Target’s adjusted earnings per share rose 20% to $1.09, but fell short of expectations by $0.02. Its gross margin contracted 90 basis points annually to 28.7%, and its operating margin fell 40 basis points to 4.6%. Buybacks and a much lower effective income tax rate (13.6% versus 22.2% a year ago) partly offset those margin declines.
Image source: Target.
Target expects its comps to go up 5% during the fourth quarter. For the full year, it expects its adjusted earnings to spike 13% to 17%, matching Wall Street’s expectations.
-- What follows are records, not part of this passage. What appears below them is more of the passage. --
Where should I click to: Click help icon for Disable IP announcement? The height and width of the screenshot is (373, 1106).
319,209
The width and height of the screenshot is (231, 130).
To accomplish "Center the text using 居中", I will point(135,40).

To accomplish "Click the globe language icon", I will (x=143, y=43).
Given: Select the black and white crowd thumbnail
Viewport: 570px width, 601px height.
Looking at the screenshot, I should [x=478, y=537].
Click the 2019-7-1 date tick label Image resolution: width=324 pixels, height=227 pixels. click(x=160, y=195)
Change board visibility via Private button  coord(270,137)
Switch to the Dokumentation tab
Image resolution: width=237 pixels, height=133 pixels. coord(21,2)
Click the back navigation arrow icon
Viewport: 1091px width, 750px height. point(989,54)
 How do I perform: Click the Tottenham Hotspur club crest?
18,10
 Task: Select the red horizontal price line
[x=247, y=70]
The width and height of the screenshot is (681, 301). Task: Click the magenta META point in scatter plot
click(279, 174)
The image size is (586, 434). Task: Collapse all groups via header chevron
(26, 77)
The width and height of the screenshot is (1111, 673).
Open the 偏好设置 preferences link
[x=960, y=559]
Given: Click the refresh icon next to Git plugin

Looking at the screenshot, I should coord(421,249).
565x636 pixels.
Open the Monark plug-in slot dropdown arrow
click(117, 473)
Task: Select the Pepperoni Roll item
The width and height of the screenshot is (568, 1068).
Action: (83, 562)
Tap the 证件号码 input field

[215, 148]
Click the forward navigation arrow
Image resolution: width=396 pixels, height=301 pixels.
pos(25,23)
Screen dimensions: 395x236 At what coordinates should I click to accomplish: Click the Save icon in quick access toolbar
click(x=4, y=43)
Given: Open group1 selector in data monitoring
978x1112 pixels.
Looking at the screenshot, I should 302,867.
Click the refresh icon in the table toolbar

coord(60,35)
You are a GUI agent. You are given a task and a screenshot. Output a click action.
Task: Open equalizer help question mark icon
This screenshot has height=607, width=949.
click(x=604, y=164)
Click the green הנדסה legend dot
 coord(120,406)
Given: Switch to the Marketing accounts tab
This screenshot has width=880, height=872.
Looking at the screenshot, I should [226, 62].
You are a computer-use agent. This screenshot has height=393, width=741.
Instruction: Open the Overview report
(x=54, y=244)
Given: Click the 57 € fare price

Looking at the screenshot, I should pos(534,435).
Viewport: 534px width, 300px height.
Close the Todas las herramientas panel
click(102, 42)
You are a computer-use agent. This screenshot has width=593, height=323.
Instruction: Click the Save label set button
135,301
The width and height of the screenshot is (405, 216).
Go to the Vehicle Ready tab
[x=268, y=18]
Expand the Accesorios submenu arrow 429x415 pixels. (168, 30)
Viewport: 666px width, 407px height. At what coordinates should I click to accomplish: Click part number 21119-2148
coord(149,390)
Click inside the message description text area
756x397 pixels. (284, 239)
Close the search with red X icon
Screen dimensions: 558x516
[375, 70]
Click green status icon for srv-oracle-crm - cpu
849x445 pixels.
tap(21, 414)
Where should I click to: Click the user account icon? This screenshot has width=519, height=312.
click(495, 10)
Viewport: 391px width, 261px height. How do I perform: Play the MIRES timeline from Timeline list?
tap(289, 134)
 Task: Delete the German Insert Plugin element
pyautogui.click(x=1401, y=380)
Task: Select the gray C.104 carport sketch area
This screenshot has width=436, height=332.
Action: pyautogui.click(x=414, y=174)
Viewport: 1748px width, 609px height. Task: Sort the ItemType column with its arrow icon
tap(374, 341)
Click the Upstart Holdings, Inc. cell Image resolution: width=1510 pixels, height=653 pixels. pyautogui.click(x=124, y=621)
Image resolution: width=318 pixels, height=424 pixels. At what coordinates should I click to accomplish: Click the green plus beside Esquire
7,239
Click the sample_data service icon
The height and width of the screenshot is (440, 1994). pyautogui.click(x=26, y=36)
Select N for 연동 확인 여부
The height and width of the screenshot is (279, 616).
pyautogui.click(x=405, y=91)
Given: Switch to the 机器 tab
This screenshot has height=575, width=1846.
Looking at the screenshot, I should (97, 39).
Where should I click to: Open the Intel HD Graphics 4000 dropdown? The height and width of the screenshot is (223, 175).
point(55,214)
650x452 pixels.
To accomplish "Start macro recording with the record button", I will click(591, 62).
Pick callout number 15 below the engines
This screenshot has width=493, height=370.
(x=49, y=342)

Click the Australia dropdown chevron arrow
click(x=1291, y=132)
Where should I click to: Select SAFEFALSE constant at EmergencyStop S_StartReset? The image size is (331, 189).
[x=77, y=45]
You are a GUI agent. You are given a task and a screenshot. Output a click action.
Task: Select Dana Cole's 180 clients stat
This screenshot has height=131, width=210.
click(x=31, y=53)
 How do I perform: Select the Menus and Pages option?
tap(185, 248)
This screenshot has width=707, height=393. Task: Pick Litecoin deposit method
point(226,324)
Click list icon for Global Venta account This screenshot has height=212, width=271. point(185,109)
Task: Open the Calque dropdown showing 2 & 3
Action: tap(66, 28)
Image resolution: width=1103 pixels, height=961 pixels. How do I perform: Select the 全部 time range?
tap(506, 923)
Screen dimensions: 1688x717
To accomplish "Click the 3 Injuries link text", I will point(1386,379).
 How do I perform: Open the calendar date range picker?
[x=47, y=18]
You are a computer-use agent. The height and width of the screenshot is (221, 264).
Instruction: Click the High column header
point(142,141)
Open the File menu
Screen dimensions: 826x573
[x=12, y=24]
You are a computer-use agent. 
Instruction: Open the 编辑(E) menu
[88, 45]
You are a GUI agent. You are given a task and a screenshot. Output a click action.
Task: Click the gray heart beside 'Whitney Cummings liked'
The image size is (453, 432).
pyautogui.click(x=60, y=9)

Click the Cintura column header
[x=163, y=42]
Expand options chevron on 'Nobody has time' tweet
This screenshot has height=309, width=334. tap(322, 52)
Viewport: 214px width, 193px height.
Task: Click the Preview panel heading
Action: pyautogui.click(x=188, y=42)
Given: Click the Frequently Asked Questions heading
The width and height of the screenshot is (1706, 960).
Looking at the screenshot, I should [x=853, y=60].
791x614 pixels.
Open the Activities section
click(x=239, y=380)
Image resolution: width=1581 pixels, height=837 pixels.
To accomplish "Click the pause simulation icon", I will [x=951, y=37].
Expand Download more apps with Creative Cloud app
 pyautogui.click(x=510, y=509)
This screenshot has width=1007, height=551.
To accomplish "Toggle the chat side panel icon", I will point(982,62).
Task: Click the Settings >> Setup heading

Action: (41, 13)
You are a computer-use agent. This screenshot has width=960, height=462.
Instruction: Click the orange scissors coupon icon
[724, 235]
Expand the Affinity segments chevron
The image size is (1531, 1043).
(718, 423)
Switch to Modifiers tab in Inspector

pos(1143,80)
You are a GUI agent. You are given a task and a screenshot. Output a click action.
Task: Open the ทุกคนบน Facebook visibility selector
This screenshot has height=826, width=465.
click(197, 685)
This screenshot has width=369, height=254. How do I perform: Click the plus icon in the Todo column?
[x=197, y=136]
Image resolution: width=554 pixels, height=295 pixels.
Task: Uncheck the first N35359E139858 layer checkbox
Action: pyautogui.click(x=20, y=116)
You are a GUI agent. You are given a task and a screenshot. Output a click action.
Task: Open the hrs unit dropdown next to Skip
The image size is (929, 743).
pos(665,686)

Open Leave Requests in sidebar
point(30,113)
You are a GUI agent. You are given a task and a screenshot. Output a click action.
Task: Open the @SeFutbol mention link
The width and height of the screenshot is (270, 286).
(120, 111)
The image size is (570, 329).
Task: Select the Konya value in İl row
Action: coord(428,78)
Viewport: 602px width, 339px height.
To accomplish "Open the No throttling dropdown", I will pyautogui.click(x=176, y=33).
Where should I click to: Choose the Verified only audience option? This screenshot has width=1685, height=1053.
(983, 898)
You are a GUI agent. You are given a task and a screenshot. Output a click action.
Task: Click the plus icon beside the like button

Based on that forecast, Target trades at just 13 times this year’s earnings while paying a decent forward dividend yield of 3.2%. Is Target a cheap income play after its latest decline?
Target’s strengths and weaknesses
Target struggled to compete against Amazon.com (NASDAQ: AMZN) and Walmart (NYSE: WMT) in the past, but it mounted a comeback by expanding its digital ecosystem, adding more delivery options (including its Restock next-day essentials delivery service), offering more Drive-Up pickups, remodeling stores, and launching small-format stores for urban areas.
As for Amazon’s brick-and-mortar advance, Target is leveraging its long-term leases to prevent its lockers or Whole Foods stores from being opened in the same shopping complexes. Target also increased its total store count by 18 annually to 1,846 — which is a rare sign of strength as other retailers shutter weaker stores.
Those efforts all boosted Target’s comps and revenue growth over the past year. More importantly, its digital sales growth surged 49% and outpaced Walmart’s 43% e-commerce sales growth in the U.S. last quarter.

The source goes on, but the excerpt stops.